About 800,000 New Zealand residents and citizens lived overseas, he said, also referring to migrants' "positive contributions" to New Zealand's information and technology sectors and the Canterbury earthquake recovery job.
Visiting a Christchurch building site was "like going to an Irish pub", he said.
But where the Government did see some need for some possible change was around "student education programmes, making sure it's genuine students and not back door immigration."
Smith also cited the need for a balanced approach.
"We need to be careful that we don't undermine industries that generate wealth," he said.
Labour Party housing spokesperson Phil Twyford, also at the summit, says immigration is putting pressure on housing and the labour market. The Government should throw off the ideological blinkers and review the immigration policy, he says.
Smith largely rejected the state stepping in to easy boom-bust housing and building cycles: "I'm sorry, I'm a realist," he said, although he acknowledged there was some influence the Government could have.
However, Smith said that before Christmas, he would release a discussion paper on the body corporate sector which he said needed consumer confidence for people buying townhouses and apartments.
At a panel discussion this morning, Registered Master Builders chief executive David Kelly complained about the highly fragmented nature of the construction sector and how this constrained building capacity.

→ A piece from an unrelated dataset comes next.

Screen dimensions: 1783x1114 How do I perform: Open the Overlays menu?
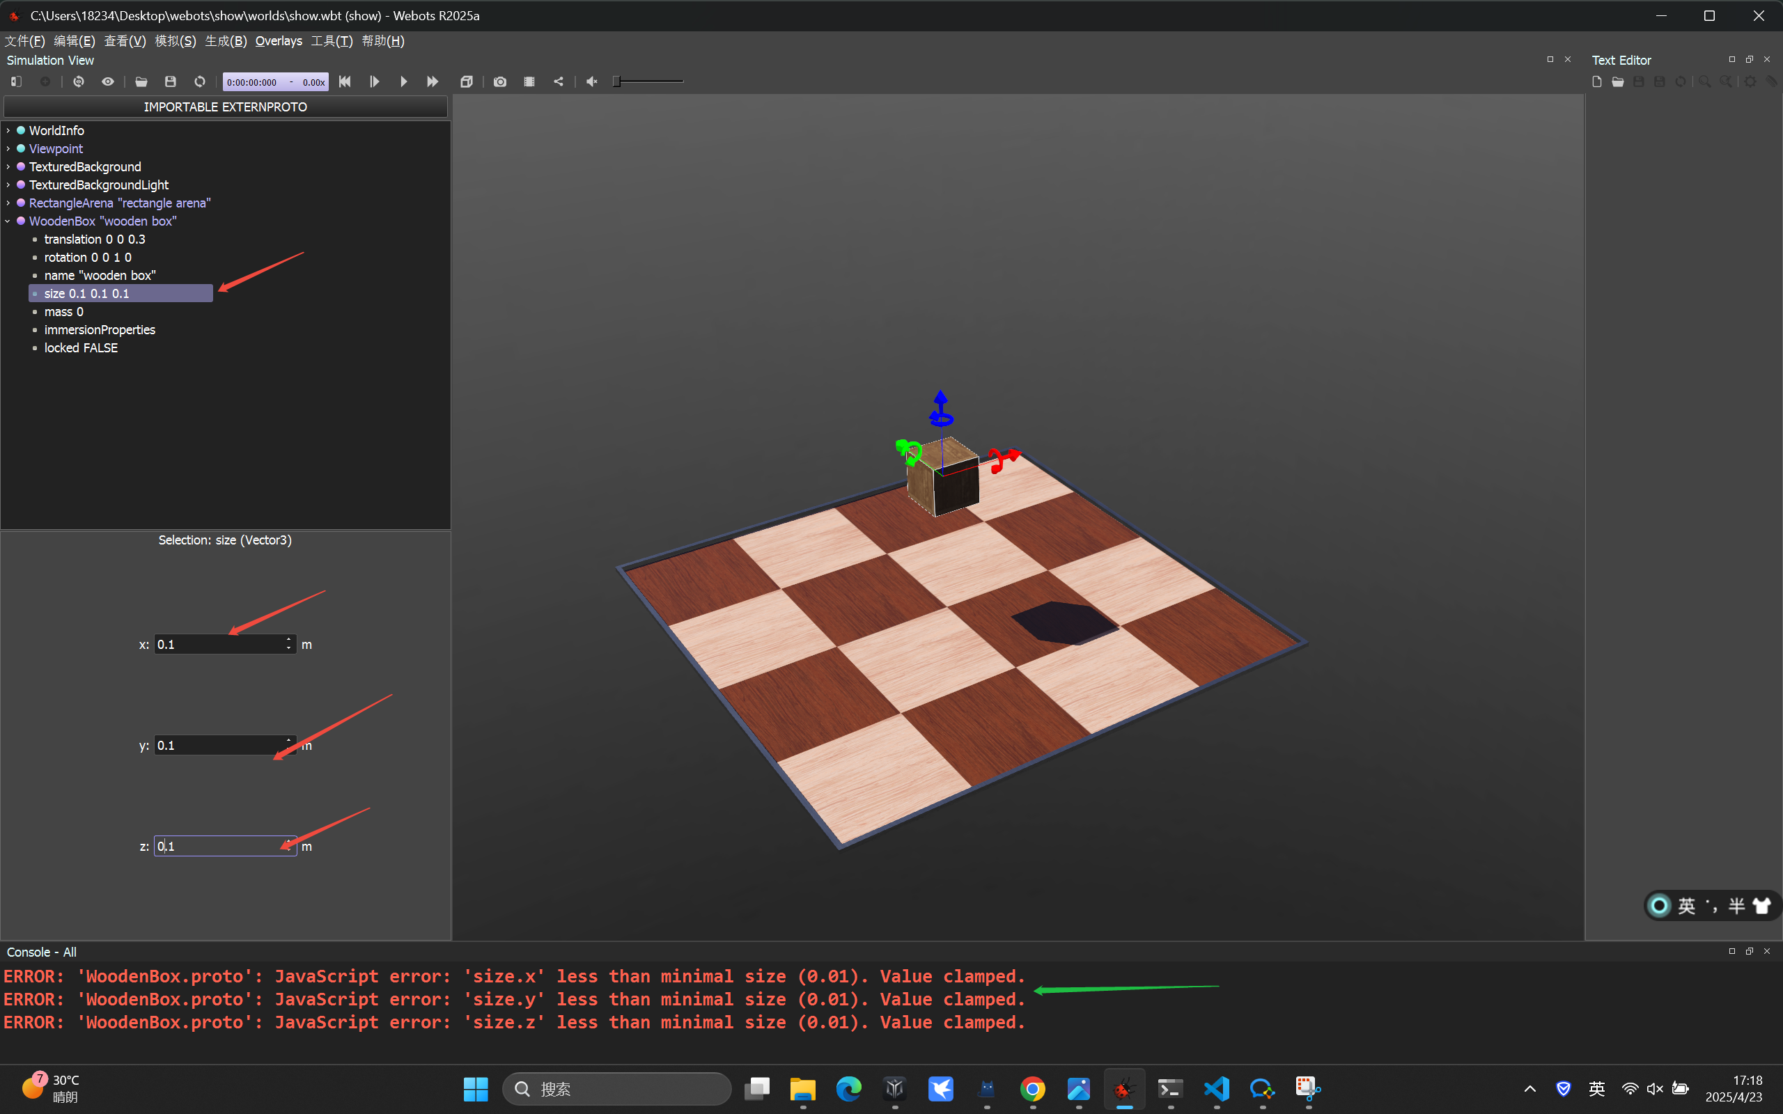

"We don't have the scale of developments where there's a whole lot of people. That's essentially our problem. We need multi-year larger contracts. Certainty is critical," he said, giving the example of a contractor who would expand if the business was awarded a five-year contract to build 200 places annually.
The Property Council today also launched a residential development manifesto which outlined changes needed to get more housing, examining regulations, planning systems, construction capacity and infrastructure provision.